DEMOKRASI.CO.ID - Mulai 1 Januari 2021, seluruh struk belanja online yang transaksinya di atas Rp 5 juta, akan dikenakan bea meterai Rp 10.000. Hal ini dilakukan ketika Rancangan Undang-Undang (RUU) Bea Meterai disahkan sebagai UU.
Adapun saat ini RUU Bea Meterai tinggal menunggu pengesahan oleh DPR RI dalam rapat paripurna selanjutnya.
Saat ini, aturan mengenai bea meterai tertuang dalam UU Nomor 13 Tahun 1985, di mana tarif bea meterai Rp 3.000 dan Rp 6.000. Namun ketika revisi UU yang baru disahkan, maka tarif bea meterai akan berlaku tarif tunggal senilai Rp 10.000.
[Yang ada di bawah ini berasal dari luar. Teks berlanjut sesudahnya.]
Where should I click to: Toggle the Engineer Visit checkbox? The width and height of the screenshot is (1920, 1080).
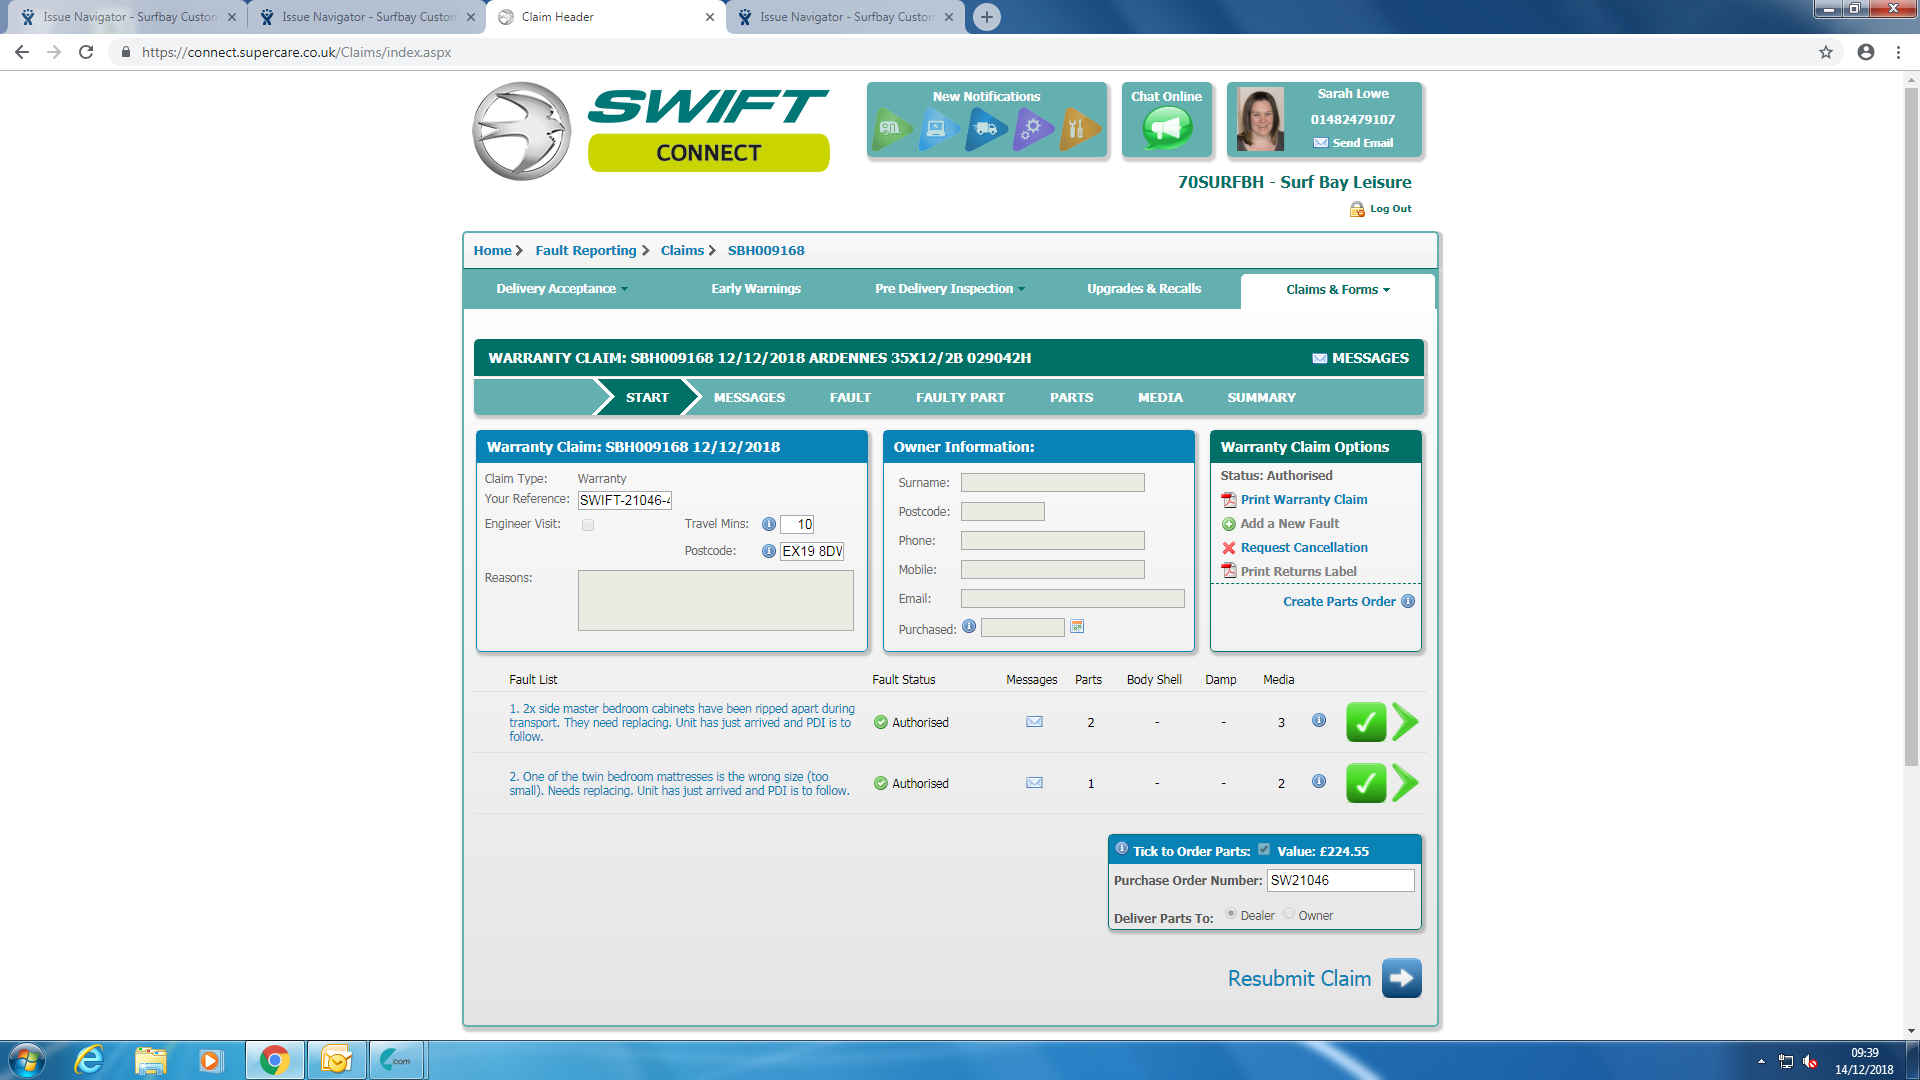pos(588,525)
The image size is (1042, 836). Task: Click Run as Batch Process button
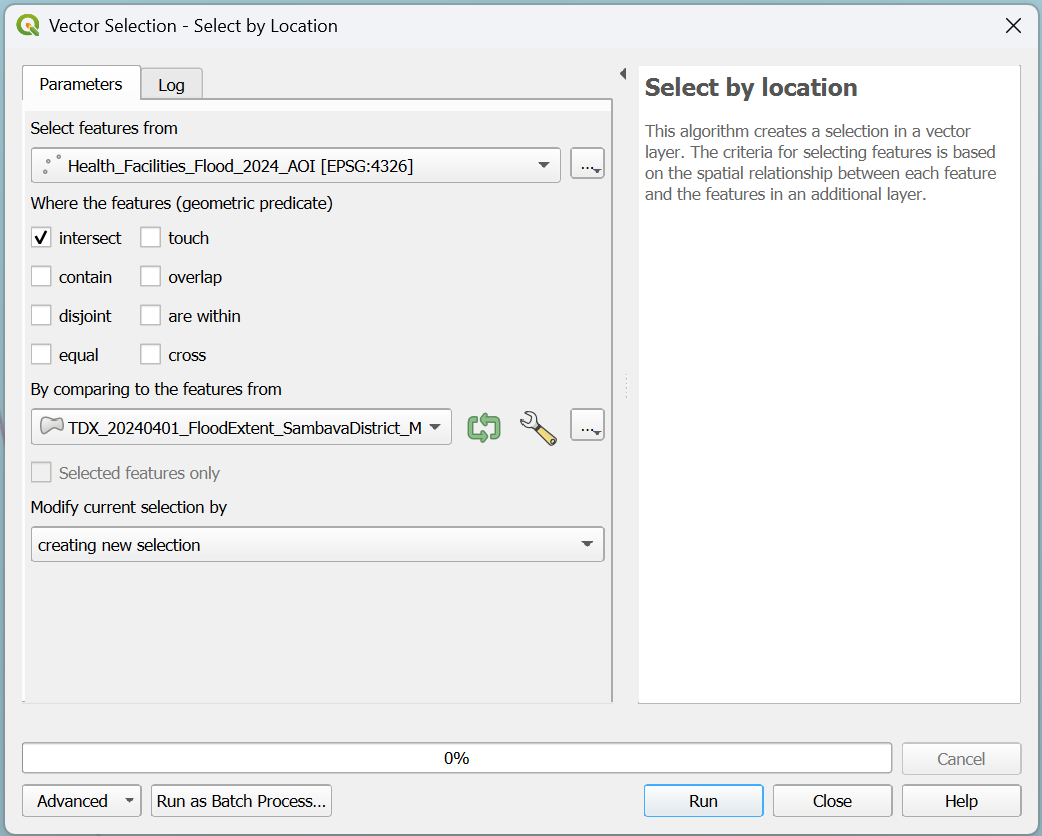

Direktur Penyuluhan, Pelayanan, dan Humas Ditjen Pajak Hestu Yoga Saksama mengatakan, pengenaan bea meterai tidak terbatas hanya pada dokumen elektronik atau digital, melainka
n dari setiap transaksi online yang nilainya di atas Rp 5 juta. Nantinya, pembayaran bea meterai akan masuk dalam struk belanja.
“Iya include (belanja online), ditambahkan di situ,” kata Hestu di Gedung DPR RI, Kamis (3/9).
Selain belanja online, tagihan telepon, listrik, hingga tagihan kartu kredit di atas Rp 5 juta akan dikenakan bea meterai Rp 10.000.
Direktur Peraturan Perpajakan I Ditjen Pajak Arif Yanuar menjelaskan, nantinya bea meterai itu akan dikenakan secara elektronik saat struk tersebut terbit.
Dalam aturan lama yang masih berlaku hingga saat ini, dokumen yang dikenakan bea meterai hanya berupa kertas.
“Mungkin contoh tagihan kartu kredit sekarang email ya, kan enggak dicetak lagi. Itu termasuk salah satunya seperti itu contoh,” kata Arif.
Namun, ada juga beberapa transaksi yang akan terbebas dari pengenaan bea meterai. Di antaranya, seluruh tagihan yang nilainya Rp 5 juta atau di bawah Rp 5 juta, dokumen bencana alam, hingga dokumen kegiatan keagamaan.
“Misal tagihan telepon di bawah Rp 5 uta, tagihan listrik di bawah Rp 5 juta, itu enggak kita kenakan,” tambahnya.